--- RECORDED DATA ---

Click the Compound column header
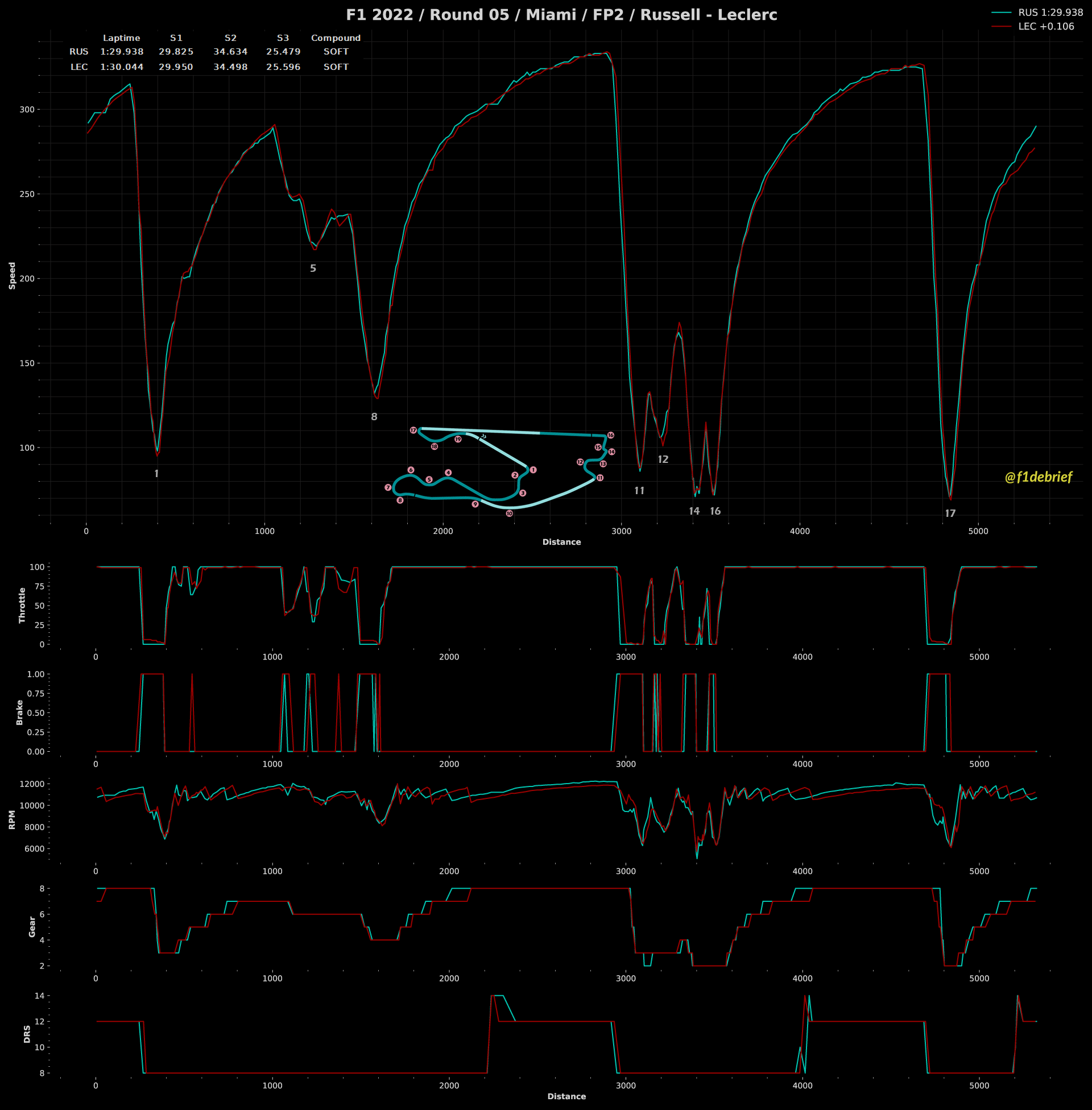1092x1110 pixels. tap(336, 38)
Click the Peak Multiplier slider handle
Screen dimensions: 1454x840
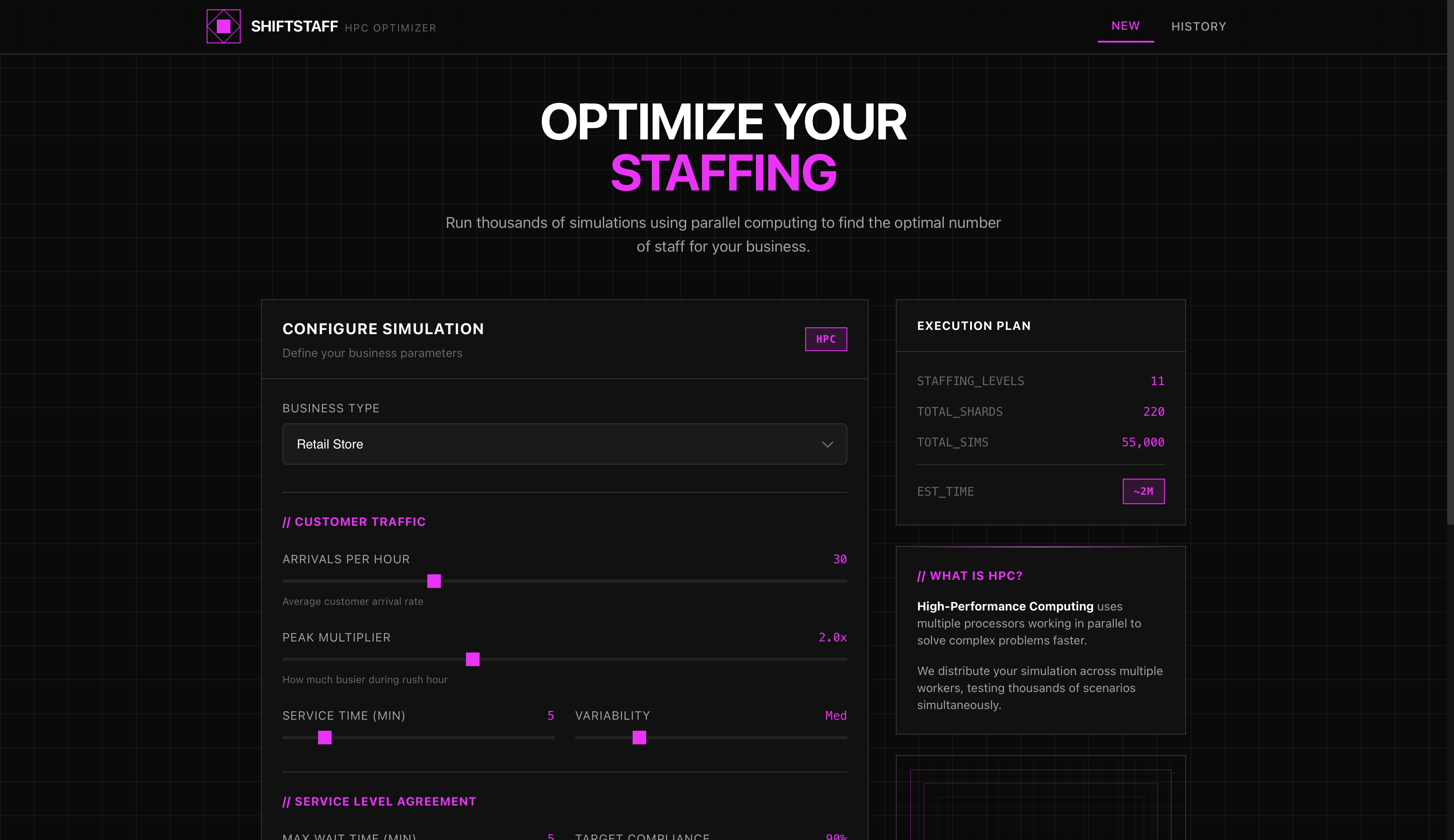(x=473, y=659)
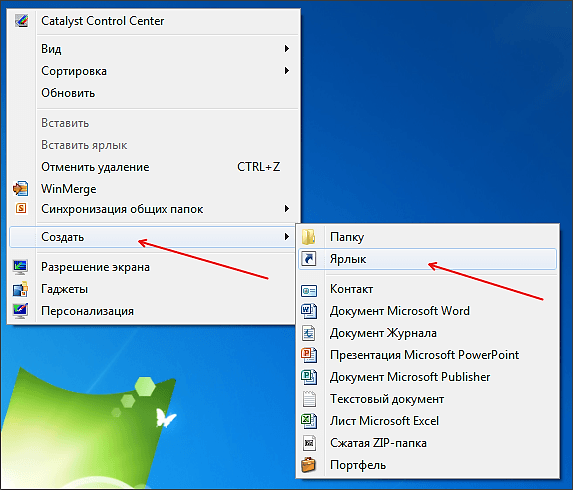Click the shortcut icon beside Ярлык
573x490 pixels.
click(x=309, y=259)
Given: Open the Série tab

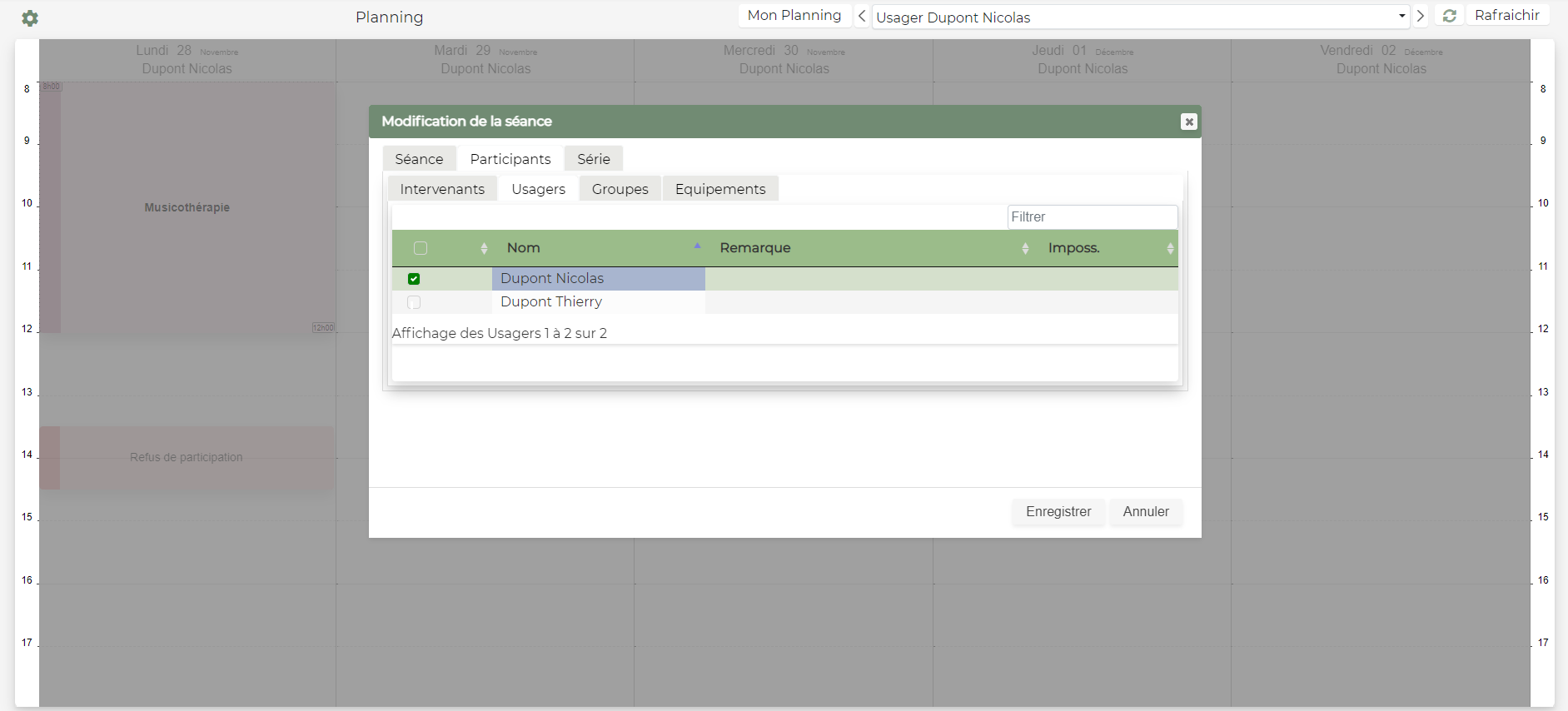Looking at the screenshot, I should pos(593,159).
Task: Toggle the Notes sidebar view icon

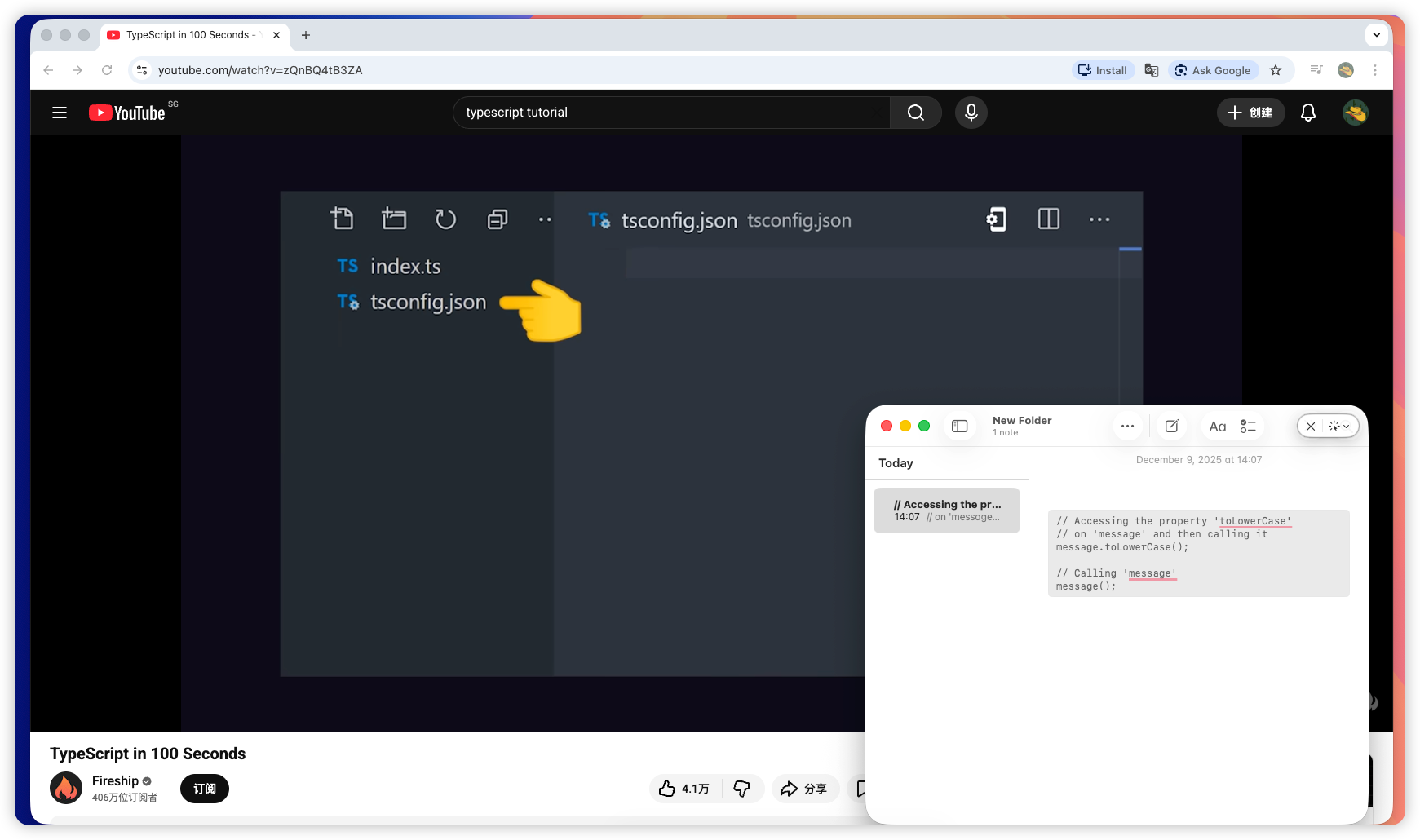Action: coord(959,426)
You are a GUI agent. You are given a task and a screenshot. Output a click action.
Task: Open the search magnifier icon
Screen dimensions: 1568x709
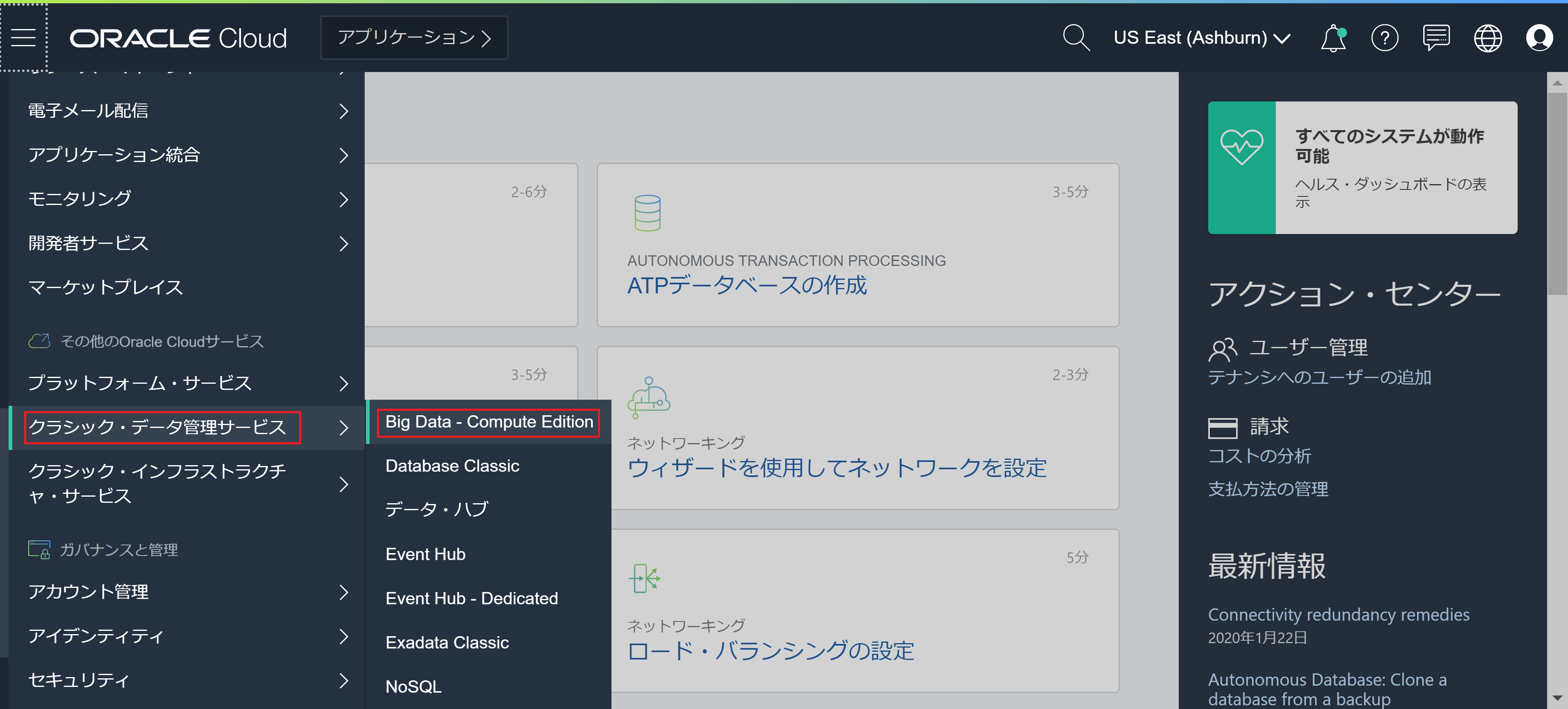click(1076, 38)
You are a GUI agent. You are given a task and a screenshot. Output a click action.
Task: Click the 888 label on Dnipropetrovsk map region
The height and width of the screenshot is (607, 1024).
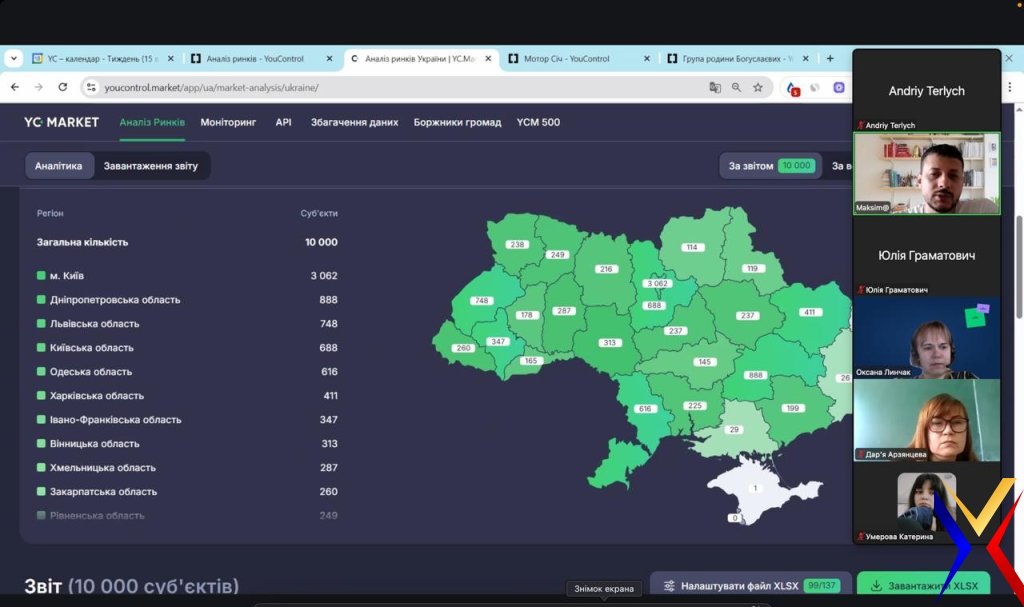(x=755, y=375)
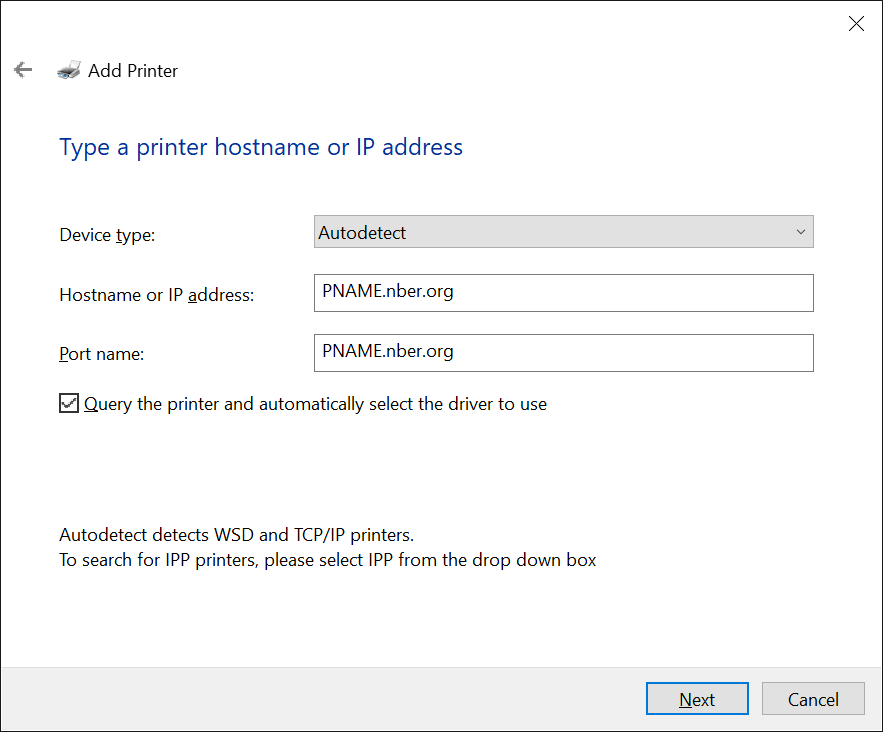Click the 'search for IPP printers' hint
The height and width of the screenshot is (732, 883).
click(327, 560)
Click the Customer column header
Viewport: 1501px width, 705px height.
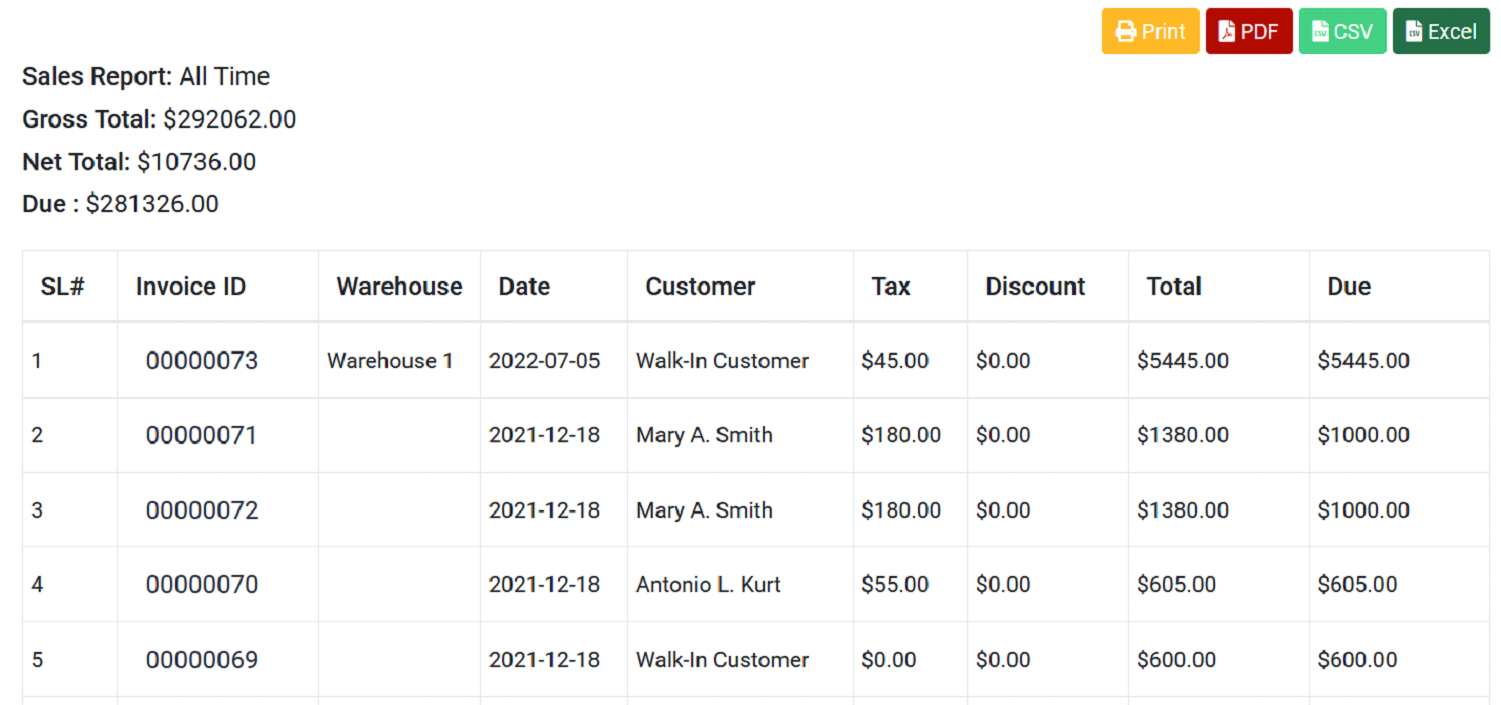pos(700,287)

---

▶ **WHAT IS BEING ASKED**: Revise the data above by replacing "column header" with "column heading" wherever it occurs and leaving everything else unchanged. Leave the pictures out of your answer.

▶ **RESPONSE BELOW**:
Click the Compound column heading
1092x1110 pixels. tap(336, 38)
Click the Peak Multiplier slider handle
Screen dimensions: 1454x840
(x=473, y=659)
Click the shortcut icon beside Ярлык
573x490 pixels.
click(x=309, y=259)
Given: Open the Série tab

Looking at the screenshot, I should pos(593,159).
Task: Toggle the Notes sidebar view icon

Action: coord(959,426)
You are a GUI agent. You are given a task and a screenshot. Output a click action.
Task: Open the search magnifier icon
Screen dimensions: 1568x709
click(1076, 38)
You are a GUI agent. You are given a task and a screenshot. Output a click action.
Task: Click the 888 label on Dnipropetrovsk map region
The height and width of the screenshot is (607, 1024).
(x=755, y=375)
Click the 'search for IPP printers' hint
The height and width of the screenshot is (732, 883).
click(327, 560)
Click the Customer column heading
Viewport: 1501px width, 705px height.
pos(700,287)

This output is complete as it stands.